Lo que en marzo de 2024 se anunció bajo intensas ráfagas de viento patagónico como el mayor hito de inversión manufacturera y logística privada en la historia reciente de la Región de Magallanes, hoy se ha transformado en un incómodo y silencioso eriazo de fierros detenidos en el acceso sur de la capital regional. El ambicioso megaproyecto de Cervecería Austral, consistente en levantar una planta cervecera industrial de última generación y un megacentro de distribución unificado con una inversión total tasada en US$50 millones de dólares, cumple un año de total parálisis en sus faenas de edificación.
La parálisis de las obras civiles no obedece a un replanteamiento de ingeniería, sino al estricto cumplimiento del ordenamiento ambiental y de aguas del país. En junio de 2025, la Dirección Regional de Aguas (DRA), dependiente del Ministerio de Obras Públicas (MOP) de Magallanes, aplicó un duro freno de mano institucional al develar graves anomalías en la ejecución de los movimientos de tierra periféricos del predio.
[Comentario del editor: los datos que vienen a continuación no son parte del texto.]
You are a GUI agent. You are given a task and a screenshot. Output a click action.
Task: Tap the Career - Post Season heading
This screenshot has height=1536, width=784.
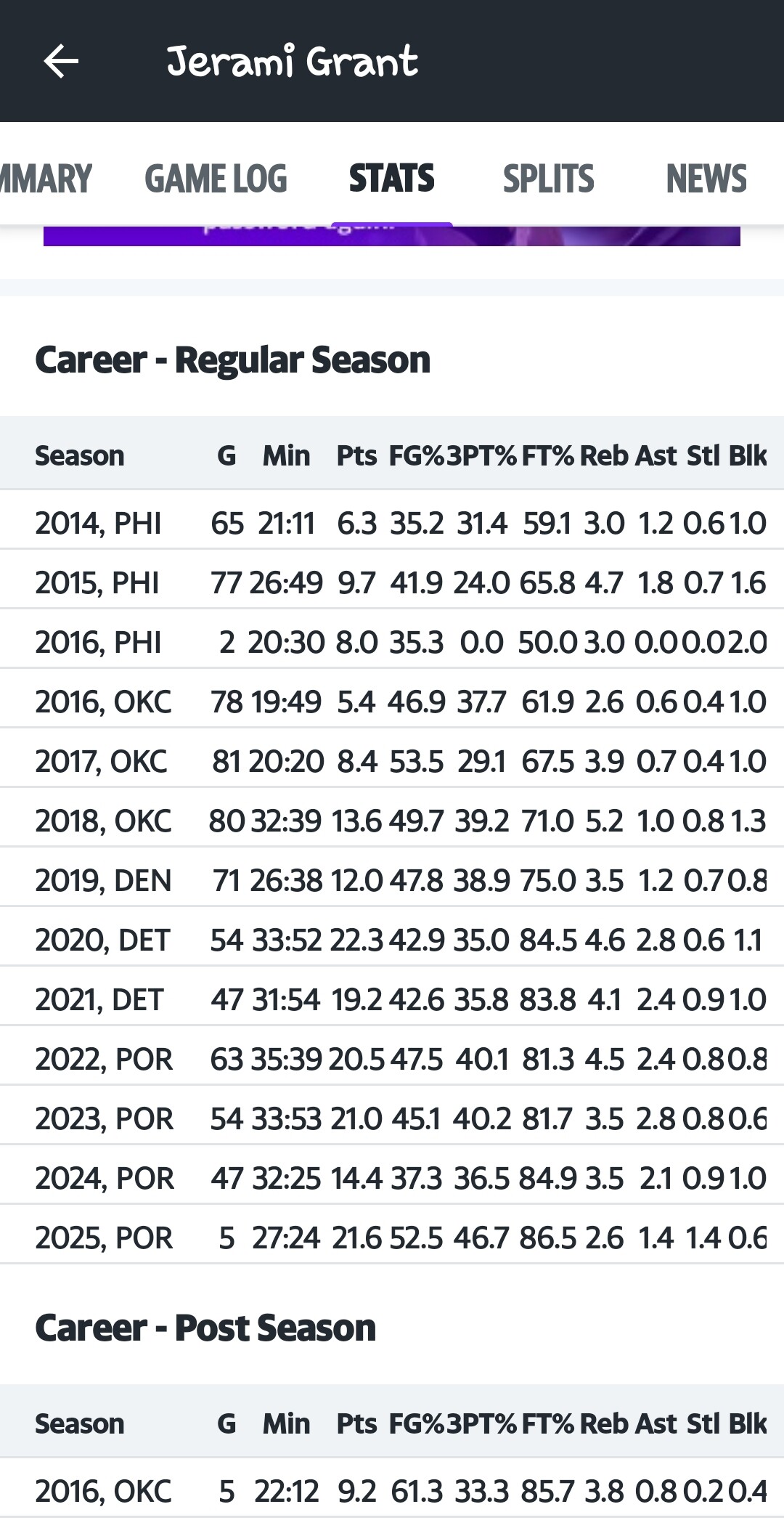(205, 1328)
De acuerdo con las carpetas de fiscalización del órgano técnico del MOP, los fiscalizadores constataron en terreno que la empresa de capitales nacionales procedió a intervenir sin autorización de los servicios públicos el cauce natural del Río Leñadura. Las faenas clandestinas incluyeron el rellenado con material de cantera y estabilizado de terrenos protegidos que corresponden técnica y geográficamente al área natural de inundación del torrente.
La resolución de la Dirección de Aguas derivó en las siguientes sanciones punitivas:
Sanción Monetaria: Una multa administrativa que ascendió a las 90,85 Unidades Tributarias Mensuales (UTM), lo que equivalía a un monto neto de $6.249.117 de pesos al momento de la notificación judicial.
Orden de Restitución: La DRA dictaminó un plazo perentorio e impostergable de 90 días corridos para que la firma cervecera retirara la totalidad del material de relleno dispuesto ilegalmente y restituyera el perfil original del cauce del río.
Más allá de la piedra de tope legal y ambiental que mantiene los candados puestos en los portones de Leñadura en este mes de junio de 2026, los altos mandos de la compañía admitieron que el negocio de las maltas y las levaduras navega por aguas sumamente turbulentas a nivel de mercado, lo que resta incentivo a presionar por un desestancamiento rápido de las faenas.
El gerente general de Cervecería Austral, Felipe Covarrubias, sinceró el complejo escenario corporativo que afronta el holding y que dista radicalmente de las proyecciones alegres que se trazaron en el año 2019, cuando la expansión de la marca cervecera australiana-chilena comenzó a dibujarse en los planos:
“El consumo per cápita y el tamaño global de la industria de la cerveza a nivel nacional e internacional atraviesan por una contracción y recesión económica sumamente relevante, sin que tengamos hoy claridad técnica sobre cuándo podría retomarse la senda de crecimiento previo. A este factor comercial se sumó el coletazo de arrastre de la crisis sanitaria y los costos logísticos de construcción civil, los que se dispararon por las nubes debido a la coyuntura macroeconómica global”, argumentó Covarrubias ante el estancamiento.
La paralización del megaproyecto —que buscaba concentrar de forma estratégica todas las fases productivas de la tradicional bebida, elevando la capacidad a 900 mil hectolitros anuales— abre una profunda grieta de incertidumbre respecto al dinamismo del empleo en la provincia.
Si bien desde el directorio de Cervecería Austral insisten con vehemencia en que "Austral debe seguir viva, produciendo y presente en la Región de Magallanes", el abandono temporal de las obras expone la fragilidad de las grandes promesas de desarrollo industrial y la tensión permanente que existe entre la expansión de las empresas privadas y el necesario cumplimiento de las normativas de protección medioambiental chilenas.